▸ **Problem to solve**:
Return the entries below exactly as written.

::::

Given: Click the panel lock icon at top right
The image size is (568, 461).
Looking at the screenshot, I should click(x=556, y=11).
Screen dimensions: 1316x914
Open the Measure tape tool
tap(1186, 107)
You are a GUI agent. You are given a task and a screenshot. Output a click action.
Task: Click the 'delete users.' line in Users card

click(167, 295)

::::

▸ **Result of this exercise**:
Given: Click the panel lock icon at top right
The image size is (568, 461).
Looking at the screenshot, I should click(x=556, y=11).
Screen dimensions: 1316x914
Open the Measure tape tool
tap(1186, 107)
You are a GUI agent. You are given a task and a screenshot. Output a click action.
Task: Click the 'delete users.' line in Users card

click(167, 295)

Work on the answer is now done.